One part of the study included 154 people who experienced disease progression on sorafenib or were unable to tolerate it. Overall, 14% of this group showed some degree of response, or tumour shrinkage, according to a Bristol-Myers Squibb press release. Of these, 2% had complete responses and 12% had partial responses; about another 40% had stable disease. Among the 22 participants classified as responders, most were still responding at six months and 55% had responses lasting at least a year. Responses occurred regardless of PD-1 expression status or HBV or HCV infection.

Treatment with nivolumab was generally safe. More than 10% of treated participants had seriously elevated liver enzymes and 5% developed immune-mediated hepatitis requiring corticosteroids. The major concern with checkpoint inhibitors like nivolumab is immune-related adverse events; the drugs work by restoring immune responses against cancer cells, but they can also cause excessive inflammation of healthy tissue.

Nivolumab is the first immunotherapy approved for liver cancer. It is indicated for people with HCC who were previously treated with sorafenib. Data presented at this year's American Society of Clinical Oncology annual meeting showed that people who had never used sorafenib had somewhat better long-term outcomes on nivolumab, but the FDA has not yet approved nivolumab for this group. There are no restrictions based on PD-1 expression level. Nivolumab is administered by intravenous infusion every two weeks until disease progression or unacceptable toxicity.

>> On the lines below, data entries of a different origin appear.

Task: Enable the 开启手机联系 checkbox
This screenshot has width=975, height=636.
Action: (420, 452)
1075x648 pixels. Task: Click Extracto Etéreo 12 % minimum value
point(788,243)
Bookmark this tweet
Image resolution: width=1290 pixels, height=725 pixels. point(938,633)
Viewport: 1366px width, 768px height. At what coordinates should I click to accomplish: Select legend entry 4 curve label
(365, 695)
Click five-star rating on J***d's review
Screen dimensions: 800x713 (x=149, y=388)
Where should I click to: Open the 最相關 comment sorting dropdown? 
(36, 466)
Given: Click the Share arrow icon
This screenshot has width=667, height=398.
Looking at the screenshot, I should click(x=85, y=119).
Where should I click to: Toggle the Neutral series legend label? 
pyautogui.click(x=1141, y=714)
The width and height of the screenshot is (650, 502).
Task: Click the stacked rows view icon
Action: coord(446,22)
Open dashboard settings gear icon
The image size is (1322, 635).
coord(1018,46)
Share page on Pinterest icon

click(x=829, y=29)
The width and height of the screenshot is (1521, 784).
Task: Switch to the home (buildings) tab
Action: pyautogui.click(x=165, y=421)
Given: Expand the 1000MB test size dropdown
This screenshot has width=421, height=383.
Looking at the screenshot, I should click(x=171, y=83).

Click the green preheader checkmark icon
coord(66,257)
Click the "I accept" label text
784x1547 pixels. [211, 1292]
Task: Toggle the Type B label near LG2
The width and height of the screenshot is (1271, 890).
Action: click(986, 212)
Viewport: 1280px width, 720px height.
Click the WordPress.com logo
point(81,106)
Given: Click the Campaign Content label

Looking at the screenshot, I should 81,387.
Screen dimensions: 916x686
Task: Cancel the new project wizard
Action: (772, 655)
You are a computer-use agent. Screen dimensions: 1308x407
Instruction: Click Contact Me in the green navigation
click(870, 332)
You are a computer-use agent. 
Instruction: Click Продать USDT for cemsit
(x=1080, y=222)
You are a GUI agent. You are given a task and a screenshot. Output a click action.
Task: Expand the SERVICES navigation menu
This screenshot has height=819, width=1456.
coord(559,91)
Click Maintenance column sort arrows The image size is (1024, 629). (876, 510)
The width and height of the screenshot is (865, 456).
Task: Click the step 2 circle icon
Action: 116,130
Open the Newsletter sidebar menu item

Nivolumab is currently approved by the European Medicines Agency (EMA) for treatment of advanced melanoma, non-small cell lung cancer, kidney cancer and some types of lymphoma, but not yet for HCC. In the US it is also approved for thyroid cancer.

Continued approval of nivolumab for HCC may be contingent upon clinical benefit being demonstrated in later-stage trials, according to the press release. CheckMate 459, a randomised phase 3 study comparing nivolumab to sorafenib for first-line treatment of advanced HCC, is currently enrolling participants.

Bristol-Myers Squibb has decided to delay seeking a European Union licence for the use of Opdivo for HCC until it has data from further clinical trials. A licensing application was withdrawn in July 2017 after the scientific committee of the EMA concluded that the lack of data from studies comparing nivolumab to other therapies made it impossible to determine whether the benefits of treatment with the drug outweighed the risks.